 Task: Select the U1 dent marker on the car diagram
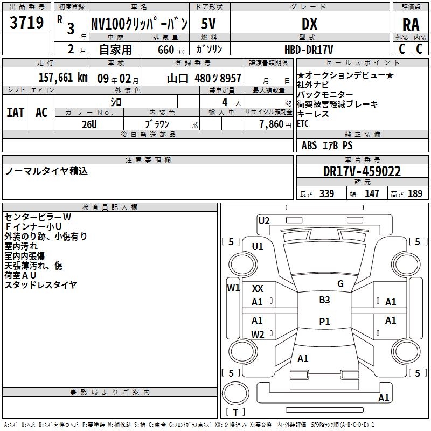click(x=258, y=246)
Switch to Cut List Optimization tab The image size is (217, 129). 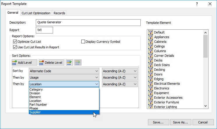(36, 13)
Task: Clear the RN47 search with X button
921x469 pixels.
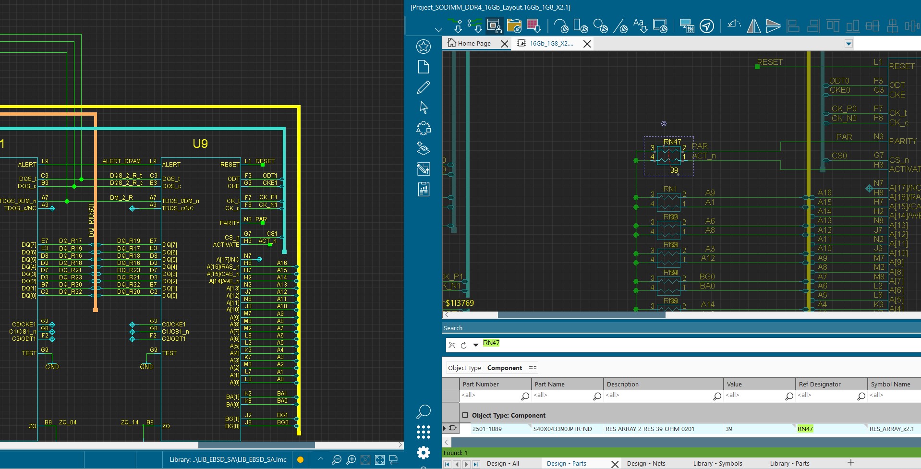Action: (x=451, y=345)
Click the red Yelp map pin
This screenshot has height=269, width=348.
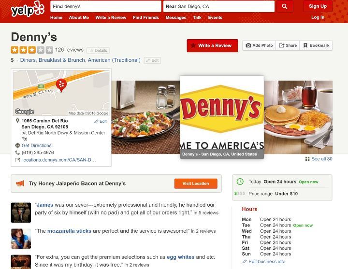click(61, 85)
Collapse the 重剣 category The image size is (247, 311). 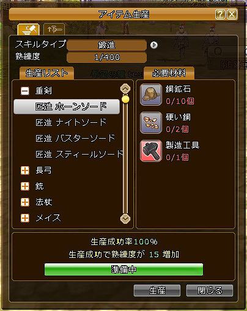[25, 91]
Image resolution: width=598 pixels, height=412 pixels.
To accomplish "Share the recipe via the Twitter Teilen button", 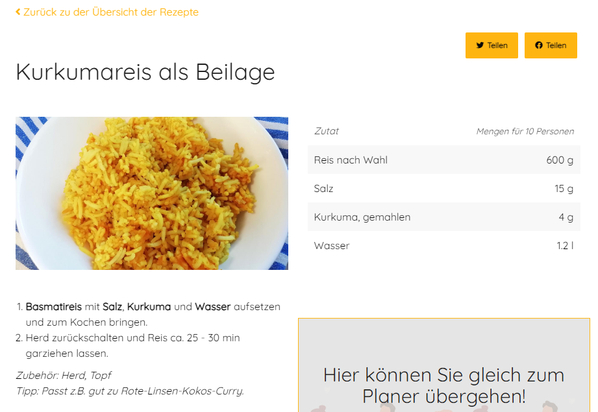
--
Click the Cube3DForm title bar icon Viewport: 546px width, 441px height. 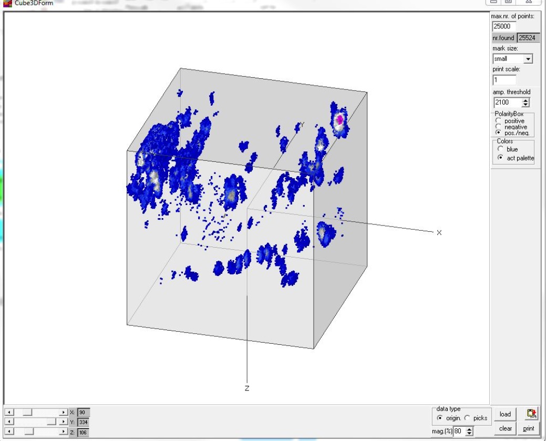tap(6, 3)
--
**Problem description**
What lines above run from the one with "Image resolution: width=598" to the one with "the recipe via"? Give them again exactly, ends included, and leave the pictures out.

**Problem solution**
Image resolution: width=598 pixels, height=412 pixels.
To accomplish "Share the recipe via the Twitter Teilen button", 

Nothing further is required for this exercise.